■ Directions for this task
Your answer should consist of each line from the data below that contains "height".

*** Opening Data shown ***

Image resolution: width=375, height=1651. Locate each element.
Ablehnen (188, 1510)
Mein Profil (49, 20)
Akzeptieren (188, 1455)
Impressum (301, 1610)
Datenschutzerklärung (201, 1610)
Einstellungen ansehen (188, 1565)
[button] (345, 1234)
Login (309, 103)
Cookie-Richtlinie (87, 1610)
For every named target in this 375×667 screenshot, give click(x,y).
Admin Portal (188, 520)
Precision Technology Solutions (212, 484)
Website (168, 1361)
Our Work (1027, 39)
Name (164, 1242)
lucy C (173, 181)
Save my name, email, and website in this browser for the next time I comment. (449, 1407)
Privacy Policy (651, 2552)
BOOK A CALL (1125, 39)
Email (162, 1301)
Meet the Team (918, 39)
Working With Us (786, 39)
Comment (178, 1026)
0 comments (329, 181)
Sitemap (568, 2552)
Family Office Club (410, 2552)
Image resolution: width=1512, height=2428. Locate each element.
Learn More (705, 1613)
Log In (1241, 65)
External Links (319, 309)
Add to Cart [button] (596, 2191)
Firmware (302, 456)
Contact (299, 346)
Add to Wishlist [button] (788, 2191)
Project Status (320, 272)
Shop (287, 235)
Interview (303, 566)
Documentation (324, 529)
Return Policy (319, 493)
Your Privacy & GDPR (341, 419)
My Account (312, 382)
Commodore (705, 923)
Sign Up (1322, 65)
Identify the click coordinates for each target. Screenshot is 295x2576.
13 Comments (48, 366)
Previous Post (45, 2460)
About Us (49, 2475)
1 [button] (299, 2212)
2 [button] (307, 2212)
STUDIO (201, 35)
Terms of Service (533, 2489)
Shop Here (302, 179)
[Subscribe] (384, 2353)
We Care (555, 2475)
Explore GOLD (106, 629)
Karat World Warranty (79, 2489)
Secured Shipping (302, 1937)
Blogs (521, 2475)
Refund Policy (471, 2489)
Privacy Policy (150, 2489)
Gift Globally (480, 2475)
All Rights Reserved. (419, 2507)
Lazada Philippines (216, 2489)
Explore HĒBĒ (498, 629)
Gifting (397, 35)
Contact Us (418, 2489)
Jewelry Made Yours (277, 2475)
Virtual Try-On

*** Closing Data shown ***

■ Answer
Image resolution: width=375, height=1651. Locate each element.
Image resolution: width=1512, height=2428. Locate each element.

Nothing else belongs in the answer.